Public health research on the genetic and environmental causes of common human diseases has fully embraced the era of Big Data. For example, the UK Biobank, the largest human genetic cohort to date, includes half a million individuals with genetic data for almost 100 million variants, and thousands of phenotypic (disease status and quantitative traits) and environmental variables. These data offer great opportunities to decipher part of the complex mechanisms underlying human diseases. However, the analysis of these data faces major methodological and computational challenges. Indeed, despite a strong multidimensional component, the predominant strategy remains univariate analysis –i.e. testing of a single predictor and a single dependent variable at a time. The main advantage of this approach is its robustness and simplicity, and genome-wide univariate association studies (GWAS) have been shown to be effective in identifying many genetic variants associated with quantitative traits and multifactorial diseases. Conversely, integrative and multivariate analysis methods (e.g. the joint analysis of several predictors or several dependent variables), although potentially more powerful, are applied only marginally because of their computational cost and potential challenging in interpreting the results.
Our team has developed a new approach named CMS1 that combine the advantages of univariate and multivariate approaches for association studies in multidimensional data sets. The superior performance of this method over the existing ones has been demonstrated on both simulated and real data2. The approach will now be implemented in the UK Biobank for the analysis of hundreds of outcomes. However, one of the significant limitations in systematically searching these data using our method is the heavy computational burden –potentially over several months on a large-scale cluster (e.g.> 2000 cores). To solve this issue, we started to develop a new implementation of the algorithm in C++, optimizing both the algorithm itself, and its implementation.

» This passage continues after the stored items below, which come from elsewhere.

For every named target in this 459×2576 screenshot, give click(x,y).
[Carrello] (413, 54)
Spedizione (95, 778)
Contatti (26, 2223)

The main objective of the internship is to collaborate on this development and to lead the real data application in the UK Biobank. The main steps of the internship will be:
- Understanding the main steps of the algorithm
- Identifying potential improvement in the method and its implementation
- Updating the algorithm and validating the improvement through simulations
- Applying the developed approach for real data analysis in the UK Biobank.
The internship is intended for Master2 students and 3rd year engineers school students. Interested candidates should send a CV and contact information of at least one referee to Dr. Hugues Aschard (email@example.com). Advance knowledge in statistics and applied mathematics are required. Good coding skills in C/C++ are also mandatory.
Information about the Institut Pasteur and Dr. Aschard team are available here http://www.pasteur.fr/en and here https://research.pasteur.fr/en/team/statistical-genetics/.
1Covariate Selection for Association Screening in Multi-Phenotype Genetic studies. Aschard et al, 2017 Nature Genetics
2A comprehensive study of metabolite genetics reveals strong pleiotropy and heterogeneity across time and context. Gallois et al, in press in Nature Communication.